Greek Handwriting 1

These “Greek Handwriting” posts are about letter forms and ligatures found in Greek manuscripts.

Something common in Greek New Testament manuscripts (it is apparently not common in other types of literature) are the nomina sacra. These nomina sacra are contracted forms, two letters for words like Χριστος and Ιησου, with longer forms for ανθρωπος and ουρανος. Some words are contracted more often than others, and some arose after others as well. These contracted forms normally have a horizontal line written directly above the letters. For a very good discussion of the nomina sacra, see Hurtado’s The Earliest Christian Artifacts. See also the brief discussion in Metzger’s Manuscripts of the Greek Bible, pp. 36-37.

The following is from Romans 1:1 of manuscript 676, a 13th century minuscule. Note the last four letters, underlined in red. There are two nomina sacra here, ιησου and χριστου. As is characteristic on the nomina sacra, there is a horizontal line above each. Click on the image for a better picture.

The text shown reads: Παυλος δουλος ιησου χριστου. Image courtesy of CSNTM. View the full image here.


Chuck Grantham (3/3/2008 13:08 PM)

It might be useful to point out that nomina sacra aren’t reproduced in the Greek texts most readily available to many. The UBS and Nestle Aland handbooks don’t reproduce them, neither do the freeware bible software texts. Barrett and Comfort’s "Text of the Earliest New Testament Manuscripts" does, and Reuben Swanson’s "New Testament Greek Manuscripts" series does. Swanson’s in fact typically has a page dedicated to nomina sacra forms, as the manuscripts he quotes are often from the dark ages or medieval, when the list of nomina sacra forms had expanded.

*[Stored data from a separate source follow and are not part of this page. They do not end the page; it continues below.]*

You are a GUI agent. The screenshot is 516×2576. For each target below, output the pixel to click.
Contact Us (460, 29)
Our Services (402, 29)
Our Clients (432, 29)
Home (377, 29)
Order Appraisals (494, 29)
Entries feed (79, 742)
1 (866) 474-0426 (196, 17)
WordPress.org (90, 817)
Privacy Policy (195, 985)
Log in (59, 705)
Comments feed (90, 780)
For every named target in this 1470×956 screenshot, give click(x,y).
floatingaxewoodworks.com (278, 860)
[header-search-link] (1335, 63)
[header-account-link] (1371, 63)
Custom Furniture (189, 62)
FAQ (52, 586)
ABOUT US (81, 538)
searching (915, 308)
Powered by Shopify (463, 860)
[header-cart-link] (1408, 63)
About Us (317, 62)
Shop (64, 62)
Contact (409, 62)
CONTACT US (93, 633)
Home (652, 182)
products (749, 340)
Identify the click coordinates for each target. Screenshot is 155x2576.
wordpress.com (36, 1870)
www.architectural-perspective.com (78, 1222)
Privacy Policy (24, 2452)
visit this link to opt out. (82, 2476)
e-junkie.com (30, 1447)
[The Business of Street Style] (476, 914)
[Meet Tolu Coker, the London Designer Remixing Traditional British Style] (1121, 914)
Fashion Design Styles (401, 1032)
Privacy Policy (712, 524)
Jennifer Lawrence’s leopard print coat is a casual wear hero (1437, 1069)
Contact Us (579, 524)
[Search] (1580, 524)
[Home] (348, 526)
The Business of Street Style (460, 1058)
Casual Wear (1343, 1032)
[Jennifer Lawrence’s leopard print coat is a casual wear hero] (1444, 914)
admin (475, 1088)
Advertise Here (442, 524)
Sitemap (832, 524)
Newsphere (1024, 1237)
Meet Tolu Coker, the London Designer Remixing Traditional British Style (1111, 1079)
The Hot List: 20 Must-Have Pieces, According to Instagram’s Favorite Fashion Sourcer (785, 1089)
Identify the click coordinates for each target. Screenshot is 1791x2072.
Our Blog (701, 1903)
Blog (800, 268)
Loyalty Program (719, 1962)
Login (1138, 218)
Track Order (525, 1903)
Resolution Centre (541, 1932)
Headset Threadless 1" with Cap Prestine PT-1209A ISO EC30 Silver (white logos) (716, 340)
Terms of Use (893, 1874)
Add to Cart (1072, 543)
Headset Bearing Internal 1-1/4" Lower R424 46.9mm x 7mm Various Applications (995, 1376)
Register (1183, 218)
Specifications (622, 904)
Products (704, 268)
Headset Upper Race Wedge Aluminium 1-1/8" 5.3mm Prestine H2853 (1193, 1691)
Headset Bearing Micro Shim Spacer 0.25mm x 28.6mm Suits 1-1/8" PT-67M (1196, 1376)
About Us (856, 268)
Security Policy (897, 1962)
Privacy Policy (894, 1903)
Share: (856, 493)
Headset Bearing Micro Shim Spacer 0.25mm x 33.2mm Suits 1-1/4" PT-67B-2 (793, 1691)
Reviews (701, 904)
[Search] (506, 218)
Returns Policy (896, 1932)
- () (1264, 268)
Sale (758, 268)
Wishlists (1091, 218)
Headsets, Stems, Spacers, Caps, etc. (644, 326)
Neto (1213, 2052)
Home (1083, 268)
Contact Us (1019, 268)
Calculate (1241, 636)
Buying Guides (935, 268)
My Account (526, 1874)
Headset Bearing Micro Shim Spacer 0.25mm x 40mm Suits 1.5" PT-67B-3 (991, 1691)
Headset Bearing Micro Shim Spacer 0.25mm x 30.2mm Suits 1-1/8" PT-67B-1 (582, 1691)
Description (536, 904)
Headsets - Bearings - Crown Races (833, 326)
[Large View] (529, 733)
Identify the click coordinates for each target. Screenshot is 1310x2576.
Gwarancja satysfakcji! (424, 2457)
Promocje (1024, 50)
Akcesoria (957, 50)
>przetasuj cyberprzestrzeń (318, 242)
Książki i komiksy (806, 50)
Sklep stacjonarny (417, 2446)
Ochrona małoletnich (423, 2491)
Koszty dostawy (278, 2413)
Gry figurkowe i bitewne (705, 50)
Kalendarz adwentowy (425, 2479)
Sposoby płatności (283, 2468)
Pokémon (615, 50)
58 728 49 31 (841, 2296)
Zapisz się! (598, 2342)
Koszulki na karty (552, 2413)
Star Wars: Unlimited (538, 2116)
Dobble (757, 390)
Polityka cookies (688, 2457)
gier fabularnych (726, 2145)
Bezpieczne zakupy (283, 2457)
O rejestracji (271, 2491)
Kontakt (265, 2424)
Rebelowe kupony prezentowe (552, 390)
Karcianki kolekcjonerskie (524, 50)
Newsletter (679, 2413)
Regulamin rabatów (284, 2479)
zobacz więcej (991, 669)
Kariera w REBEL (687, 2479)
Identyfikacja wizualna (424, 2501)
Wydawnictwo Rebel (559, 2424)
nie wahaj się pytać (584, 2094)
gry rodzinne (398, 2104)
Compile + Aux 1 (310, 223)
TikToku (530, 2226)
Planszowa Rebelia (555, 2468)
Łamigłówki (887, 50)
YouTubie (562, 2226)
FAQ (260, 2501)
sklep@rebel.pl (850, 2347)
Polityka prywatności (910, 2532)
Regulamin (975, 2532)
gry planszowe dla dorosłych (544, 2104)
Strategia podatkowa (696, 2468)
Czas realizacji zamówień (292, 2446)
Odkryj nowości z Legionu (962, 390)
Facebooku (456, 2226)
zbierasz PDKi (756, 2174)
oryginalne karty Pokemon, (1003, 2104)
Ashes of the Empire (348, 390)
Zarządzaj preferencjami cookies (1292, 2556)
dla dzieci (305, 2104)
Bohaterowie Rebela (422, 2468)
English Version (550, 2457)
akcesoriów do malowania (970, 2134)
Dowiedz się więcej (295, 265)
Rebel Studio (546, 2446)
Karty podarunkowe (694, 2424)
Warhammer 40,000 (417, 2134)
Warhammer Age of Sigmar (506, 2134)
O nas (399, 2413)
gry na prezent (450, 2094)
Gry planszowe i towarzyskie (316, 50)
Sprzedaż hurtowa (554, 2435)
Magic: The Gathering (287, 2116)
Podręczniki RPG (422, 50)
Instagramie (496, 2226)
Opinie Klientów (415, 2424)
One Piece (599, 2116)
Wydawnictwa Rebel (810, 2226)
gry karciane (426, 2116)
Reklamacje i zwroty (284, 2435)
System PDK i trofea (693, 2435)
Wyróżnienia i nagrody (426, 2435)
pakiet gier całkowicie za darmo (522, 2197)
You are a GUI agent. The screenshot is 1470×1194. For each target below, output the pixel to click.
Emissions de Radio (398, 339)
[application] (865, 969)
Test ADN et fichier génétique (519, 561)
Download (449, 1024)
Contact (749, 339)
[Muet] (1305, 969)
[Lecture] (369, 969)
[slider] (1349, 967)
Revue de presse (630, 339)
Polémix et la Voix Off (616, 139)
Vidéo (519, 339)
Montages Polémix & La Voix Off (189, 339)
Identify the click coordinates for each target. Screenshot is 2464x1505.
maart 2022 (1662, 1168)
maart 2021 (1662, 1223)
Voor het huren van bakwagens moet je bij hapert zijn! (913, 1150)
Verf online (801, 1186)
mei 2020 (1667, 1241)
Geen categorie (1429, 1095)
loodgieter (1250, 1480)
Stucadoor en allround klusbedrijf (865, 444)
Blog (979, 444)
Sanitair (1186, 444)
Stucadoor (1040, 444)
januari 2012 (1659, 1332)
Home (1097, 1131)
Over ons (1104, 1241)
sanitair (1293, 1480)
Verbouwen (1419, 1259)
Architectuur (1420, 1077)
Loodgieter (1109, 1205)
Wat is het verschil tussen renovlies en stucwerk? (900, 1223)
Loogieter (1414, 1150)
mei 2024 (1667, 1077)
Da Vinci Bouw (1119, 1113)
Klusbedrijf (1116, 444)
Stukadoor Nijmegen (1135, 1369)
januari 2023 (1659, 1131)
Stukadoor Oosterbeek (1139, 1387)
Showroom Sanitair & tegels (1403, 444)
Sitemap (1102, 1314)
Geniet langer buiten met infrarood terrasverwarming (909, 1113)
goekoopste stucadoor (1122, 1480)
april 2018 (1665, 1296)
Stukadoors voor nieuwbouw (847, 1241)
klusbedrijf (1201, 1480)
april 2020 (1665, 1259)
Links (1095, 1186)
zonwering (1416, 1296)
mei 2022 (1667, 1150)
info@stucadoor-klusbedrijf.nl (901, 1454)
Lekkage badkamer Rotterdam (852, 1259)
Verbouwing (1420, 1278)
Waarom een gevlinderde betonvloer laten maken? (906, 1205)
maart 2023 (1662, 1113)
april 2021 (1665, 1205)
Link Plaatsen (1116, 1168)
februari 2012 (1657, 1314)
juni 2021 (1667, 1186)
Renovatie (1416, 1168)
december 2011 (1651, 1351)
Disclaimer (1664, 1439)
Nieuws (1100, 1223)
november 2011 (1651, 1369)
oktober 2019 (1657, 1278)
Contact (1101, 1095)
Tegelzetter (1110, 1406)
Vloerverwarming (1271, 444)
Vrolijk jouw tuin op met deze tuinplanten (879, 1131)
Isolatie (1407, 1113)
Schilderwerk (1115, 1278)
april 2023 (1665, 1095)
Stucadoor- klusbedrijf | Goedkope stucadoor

Interesting books, but not for the Greek challenged or faint of heart. Swanson in particular has rows of Greek text and manuscript notations.

Eric (3/3/2008 13:24 PM)

That’s a good point. I’ll have to make a note of that in a future post. Of course, my collations include notes on all nomina sacra :).

ARMONIA (1/9/2009 9:12 AM)

We need to convert Greek Handwriting to text.